Миновав Красные горы — череду унылых мистических сопок на границе Низин и собственно Плоскогорья, мы ехали по дорогам, брошенным, наверное, уже столетий шесть. Они были переломаны корнями и травами, с раскрошившимся слоем, но всё ещё пригодны для езды — их прокладывали в те короткие периоды, когда аллонга пытались закрепиться в этом богатом ископаемыми, но чужом для них регионе — а потом люди снова уходили, оставляя следы неудавшихся экспансий зверям и птицам. Вокруг нас простиралось невероятное запустение — каменистые просторы, поросшие редкими кривыми деревцами, в бородах мха и лишайника. И лишь изредка — подчеркивая уныние — мелькали глубоко заброшенные следы человеческого присутствия. У нас уже не было сил, иногда мне казалось — вообще никаких, даже последних, даже самых запасных, но мы решили держать пусть и небольшой, но хотя бы стабильный темп езды. Дальше, дальше, куда угодно от Мира… В любые дебри.

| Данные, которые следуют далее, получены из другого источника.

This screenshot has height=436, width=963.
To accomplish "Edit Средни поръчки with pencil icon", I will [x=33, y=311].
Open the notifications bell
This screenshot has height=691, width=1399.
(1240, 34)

Но Острова не показывались на пасмурном небе. Хотя ещё не миновал Месяц Раздумий, в воздухе запахло осенью и даже, быть может, зимой. Холодный ветер гнал сухие листья и низкие тучи над головой. Раз пошёл дождь. Карун сказал, что в таком сумраке по незнакомой местности ехать не сможет, да и неохота следы оставлять, и мы час или два сидели в темноте, выключив все приборы и слушая тихий стук капель по крыше мобиля. Мы не разговаривали, а потом я увидела, что Карун спит. Я сложилась калачиком и тоже уснула. Позже земля подсохла на пронизывающем ветру, и мы снова тронулись в путь.